Now I've tried writing some x86 code. I do only the central sha1-compress function in assembler. I use m4 macros pretty heavily.
It doesn't quite work yet, but at least I get 118 MB/s, almost exactly the same speed as for the C md5 code. That's a 40% speedup, nice, but not as impressive as the arcfour code.
The function is 1244 instructions after macro expansion, and it processes 64 bytes of input, which is quite a lot of mangling per byte.
I *almost* fit everything in registers.

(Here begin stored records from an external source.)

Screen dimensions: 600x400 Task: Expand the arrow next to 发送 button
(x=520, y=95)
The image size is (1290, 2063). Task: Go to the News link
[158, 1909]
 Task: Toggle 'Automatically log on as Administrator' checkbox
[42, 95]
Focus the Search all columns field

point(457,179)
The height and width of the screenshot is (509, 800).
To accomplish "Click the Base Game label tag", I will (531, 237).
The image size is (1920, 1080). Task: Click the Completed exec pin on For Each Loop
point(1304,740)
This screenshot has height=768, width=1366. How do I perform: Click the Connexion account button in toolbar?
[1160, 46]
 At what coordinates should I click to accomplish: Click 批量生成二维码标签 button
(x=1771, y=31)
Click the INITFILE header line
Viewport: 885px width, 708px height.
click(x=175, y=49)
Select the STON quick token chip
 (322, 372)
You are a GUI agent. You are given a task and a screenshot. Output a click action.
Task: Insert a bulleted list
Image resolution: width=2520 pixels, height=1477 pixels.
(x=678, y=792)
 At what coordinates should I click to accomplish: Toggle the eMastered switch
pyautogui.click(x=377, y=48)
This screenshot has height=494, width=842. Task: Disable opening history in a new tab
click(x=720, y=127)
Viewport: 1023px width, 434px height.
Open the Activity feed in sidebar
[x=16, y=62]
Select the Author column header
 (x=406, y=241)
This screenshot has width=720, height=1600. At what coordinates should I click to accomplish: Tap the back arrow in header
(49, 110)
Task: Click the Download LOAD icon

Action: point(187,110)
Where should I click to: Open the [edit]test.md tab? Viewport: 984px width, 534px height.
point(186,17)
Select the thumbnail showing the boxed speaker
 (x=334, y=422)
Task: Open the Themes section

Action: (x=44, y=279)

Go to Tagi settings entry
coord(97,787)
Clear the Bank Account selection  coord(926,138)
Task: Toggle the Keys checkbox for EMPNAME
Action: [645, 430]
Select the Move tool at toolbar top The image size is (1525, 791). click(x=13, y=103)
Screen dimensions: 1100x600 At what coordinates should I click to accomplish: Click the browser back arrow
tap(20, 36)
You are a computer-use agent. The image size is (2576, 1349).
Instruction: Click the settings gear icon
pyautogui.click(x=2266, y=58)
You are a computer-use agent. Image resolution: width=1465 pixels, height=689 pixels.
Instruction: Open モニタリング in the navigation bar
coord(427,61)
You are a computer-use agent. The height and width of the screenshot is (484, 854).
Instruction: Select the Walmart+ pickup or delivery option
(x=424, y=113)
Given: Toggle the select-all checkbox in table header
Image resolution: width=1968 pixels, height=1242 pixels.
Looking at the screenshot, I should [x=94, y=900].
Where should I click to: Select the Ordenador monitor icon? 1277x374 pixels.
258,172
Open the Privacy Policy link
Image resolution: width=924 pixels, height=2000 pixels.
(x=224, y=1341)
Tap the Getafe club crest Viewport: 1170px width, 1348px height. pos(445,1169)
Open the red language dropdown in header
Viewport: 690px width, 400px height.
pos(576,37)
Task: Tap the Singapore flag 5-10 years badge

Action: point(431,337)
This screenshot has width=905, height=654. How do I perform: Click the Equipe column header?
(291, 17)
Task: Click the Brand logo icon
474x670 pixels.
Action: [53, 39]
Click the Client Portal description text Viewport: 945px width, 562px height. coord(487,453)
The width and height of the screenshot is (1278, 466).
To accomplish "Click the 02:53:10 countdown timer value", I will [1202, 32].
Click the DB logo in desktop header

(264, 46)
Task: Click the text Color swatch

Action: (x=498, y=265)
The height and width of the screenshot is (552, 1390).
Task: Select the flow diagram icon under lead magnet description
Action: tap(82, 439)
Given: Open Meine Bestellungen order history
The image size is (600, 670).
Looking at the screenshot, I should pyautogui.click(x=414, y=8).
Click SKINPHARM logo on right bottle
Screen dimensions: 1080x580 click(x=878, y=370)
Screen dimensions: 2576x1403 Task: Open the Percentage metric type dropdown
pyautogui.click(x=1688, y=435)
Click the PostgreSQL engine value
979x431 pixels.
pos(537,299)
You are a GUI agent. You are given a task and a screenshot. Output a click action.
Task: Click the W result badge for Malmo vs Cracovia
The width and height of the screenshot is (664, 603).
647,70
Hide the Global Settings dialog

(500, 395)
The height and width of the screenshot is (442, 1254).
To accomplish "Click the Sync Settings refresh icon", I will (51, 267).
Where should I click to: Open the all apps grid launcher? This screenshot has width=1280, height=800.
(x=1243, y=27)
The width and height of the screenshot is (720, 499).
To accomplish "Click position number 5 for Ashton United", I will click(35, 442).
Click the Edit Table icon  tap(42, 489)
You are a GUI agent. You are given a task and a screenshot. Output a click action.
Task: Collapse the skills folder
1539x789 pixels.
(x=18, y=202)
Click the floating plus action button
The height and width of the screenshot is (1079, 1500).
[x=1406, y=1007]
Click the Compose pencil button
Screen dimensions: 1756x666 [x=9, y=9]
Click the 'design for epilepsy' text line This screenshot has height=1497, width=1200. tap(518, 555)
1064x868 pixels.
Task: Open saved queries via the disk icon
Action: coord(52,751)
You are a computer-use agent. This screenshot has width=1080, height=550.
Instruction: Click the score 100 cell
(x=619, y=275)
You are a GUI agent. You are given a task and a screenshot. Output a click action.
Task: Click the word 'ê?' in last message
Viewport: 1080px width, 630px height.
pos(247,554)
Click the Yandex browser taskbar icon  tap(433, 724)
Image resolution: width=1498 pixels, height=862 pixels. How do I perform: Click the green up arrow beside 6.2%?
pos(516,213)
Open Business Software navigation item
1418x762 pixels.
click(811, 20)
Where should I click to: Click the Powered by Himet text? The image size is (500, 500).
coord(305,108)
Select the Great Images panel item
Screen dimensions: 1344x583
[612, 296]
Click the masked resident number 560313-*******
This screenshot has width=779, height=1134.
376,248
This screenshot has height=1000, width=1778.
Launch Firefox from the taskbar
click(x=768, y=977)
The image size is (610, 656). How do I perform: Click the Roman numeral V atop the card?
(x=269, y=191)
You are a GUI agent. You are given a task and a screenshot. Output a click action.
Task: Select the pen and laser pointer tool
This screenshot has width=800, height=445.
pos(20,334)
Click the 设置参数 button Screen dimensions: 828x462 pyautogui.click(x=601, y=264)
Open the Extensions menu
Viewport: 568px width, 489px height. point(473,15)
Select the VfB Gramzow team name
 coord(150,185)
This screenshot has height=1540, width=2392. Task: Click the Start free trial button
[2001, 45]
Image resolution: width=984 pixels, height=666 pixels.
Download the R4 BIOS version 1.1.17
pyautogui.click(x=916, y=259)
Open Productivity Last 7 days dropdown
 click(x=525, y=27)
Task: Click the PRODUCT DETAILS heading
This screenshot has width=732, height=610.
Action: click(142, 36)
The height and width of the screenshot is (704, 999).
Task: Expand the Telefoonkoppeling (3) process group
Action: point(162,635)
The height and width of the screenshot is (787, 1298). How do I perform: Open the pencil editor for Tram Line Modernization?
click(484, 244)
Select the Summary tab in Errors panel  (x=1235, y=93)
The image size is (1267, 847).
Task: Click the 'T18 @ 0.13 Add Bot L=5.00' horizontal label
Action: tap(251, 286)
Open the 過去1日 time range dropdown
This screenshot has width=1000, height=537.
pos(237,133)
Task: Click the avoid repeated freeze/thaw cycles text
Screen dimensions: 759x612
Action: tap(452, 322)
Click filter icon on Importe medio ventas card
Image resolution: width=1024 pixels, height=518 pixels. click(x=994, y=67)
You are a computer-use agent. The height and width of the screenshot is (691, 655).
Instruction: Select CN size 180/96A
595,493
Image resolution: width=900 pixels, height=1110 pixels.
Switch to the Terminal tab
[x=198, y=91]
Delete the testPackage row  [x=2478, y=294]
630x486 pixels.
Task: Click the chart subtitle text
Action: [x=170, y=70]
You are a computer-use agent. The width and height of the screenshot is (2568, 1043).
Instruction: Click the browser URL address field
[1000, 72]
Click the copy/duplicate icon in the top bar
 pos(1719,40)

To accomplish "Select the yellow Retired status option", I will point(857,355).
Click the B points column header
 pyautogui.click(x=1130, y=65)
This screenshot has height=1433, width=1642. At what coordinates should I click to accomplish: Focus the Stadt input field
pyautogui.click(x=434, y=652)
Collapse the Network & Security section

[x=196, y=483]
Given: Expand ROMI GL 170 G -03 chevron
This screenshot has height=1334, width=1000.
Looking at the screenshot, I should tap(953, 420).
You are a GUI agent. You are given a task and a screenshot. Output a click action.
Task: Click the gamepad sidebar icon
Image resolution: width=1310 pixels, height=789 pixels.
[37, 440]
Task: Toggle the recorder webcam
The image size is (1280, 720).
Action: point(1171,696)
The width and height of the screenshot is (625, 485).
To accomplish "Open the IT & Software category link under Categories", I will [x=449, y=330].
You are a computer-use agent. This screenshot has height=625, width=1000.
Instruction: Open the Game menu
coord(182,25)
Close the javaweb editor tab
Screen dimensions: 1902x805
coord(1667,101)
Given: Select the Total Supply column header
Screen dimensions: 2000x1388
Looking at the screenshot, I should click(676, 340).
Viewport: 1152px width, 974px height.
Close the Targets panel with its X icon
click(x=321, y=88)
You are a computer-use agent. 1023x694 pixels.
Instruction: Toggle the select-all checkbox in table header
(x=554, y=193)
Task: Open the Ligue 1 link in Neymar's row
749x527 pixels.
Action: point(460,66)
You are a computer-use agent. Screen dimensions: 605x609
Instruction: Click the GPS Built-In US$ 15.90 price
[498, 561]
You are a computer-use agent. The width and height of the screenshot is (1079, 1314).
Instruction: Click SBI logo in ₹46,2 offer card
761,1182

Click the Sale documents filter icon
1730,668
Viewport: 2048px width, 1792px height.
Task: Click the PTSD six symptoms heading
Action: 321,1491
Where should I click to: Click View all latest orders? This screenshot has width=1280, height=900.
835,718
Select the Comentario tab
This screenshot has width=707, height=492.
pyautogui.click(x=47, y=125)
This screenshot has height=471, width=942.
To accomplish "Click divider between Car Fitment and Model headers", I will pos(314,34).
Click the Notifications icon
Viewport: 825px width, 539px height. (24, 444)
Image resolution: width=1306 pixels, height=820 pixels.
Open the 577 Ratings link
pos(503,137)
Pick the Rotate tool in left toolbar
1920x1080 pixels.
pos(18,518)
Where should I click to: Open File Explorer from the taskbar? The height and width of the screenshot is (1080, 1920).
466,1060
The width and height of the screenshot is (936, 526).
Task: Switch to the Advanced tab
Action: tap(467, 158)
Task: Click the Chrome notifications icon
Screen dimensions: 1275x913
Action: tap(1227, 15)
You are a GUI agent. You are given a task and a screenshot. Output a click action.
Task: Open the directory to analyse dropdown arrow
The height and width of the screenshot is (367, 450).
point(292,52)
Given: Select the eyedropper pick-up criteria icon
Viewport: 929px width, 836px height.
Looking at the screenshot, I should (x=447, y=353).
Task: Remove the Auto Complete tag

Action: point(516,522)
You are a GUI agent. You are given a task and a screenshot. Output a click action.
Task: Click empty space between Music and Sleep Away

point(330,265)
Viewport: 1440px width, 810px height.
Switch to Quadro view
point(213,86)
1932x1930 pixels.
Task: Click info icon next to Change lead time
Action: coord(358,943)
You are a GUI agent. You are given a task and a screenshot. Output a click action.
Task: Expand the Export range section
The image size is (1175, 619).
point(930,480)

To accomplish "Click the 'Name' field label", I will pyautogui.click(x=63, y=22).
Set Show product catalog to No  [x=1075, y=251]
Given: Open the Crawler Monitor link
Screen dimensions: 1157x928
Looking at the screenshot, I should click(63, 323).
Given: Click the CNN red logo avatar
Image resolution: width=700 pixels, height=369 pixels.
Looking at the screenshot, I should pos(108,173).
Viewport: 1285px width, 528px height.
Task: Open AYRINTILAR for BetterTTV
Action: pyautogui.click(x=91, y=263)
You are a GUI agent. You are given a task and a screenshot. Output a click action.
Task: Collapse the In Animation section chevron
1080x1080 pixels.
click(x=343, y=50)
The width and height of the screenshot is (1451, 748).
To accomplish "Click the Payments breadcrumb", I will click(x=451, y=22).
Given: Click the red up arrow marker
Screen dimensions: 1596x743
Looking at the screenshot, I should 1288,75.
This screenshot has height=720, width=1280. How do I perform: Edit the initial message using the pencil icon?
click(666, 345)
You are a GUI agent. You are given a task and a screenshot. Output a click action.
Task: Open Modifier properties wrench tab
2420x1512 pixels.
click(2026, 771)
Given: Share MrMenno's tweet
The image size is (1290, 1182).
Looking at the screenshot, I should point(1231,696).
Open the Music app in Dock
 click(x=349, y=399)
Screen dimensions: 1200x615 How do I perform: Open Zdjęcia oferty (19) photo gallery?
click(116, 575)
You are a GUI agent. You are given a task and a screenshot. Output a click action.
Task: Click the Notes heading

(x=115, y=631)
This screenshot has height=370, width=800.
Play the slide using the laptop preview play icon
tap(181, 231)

The problem is how to compute f3(x,y,z) = (x & y) | (z & (x | y)), where x, y and z are in registers, and the result should be stored in my *only* temporary register.
I wonder how slow is it to use large immediate operands, like
addl $0x5A827999, %ebp
compared to an access via a register, like
addl 64(%esi), %ebp
One could shave of quite a few of them, with a minor change of the (internal) calling convention.
/ Niels Möller (vässar rödpennan)
Previous text:
2004-02-05 20:29: Subject: Nettle
I think it may be possible to do the sha1 compression function all in x86 registers. Five registers for the state, one for pointing to the input, and then one free temporary.
Benchmark for the C implementation of various hashes:
md2 (Update): 2.327MB/s md4 (Update): 171.846MB/s md5 (Update): 114.488MB/s sha1 (Update): 81.916MB/s sha256 (Update): 43.055MB/s
/ Niels Möller (vässar rödpennan)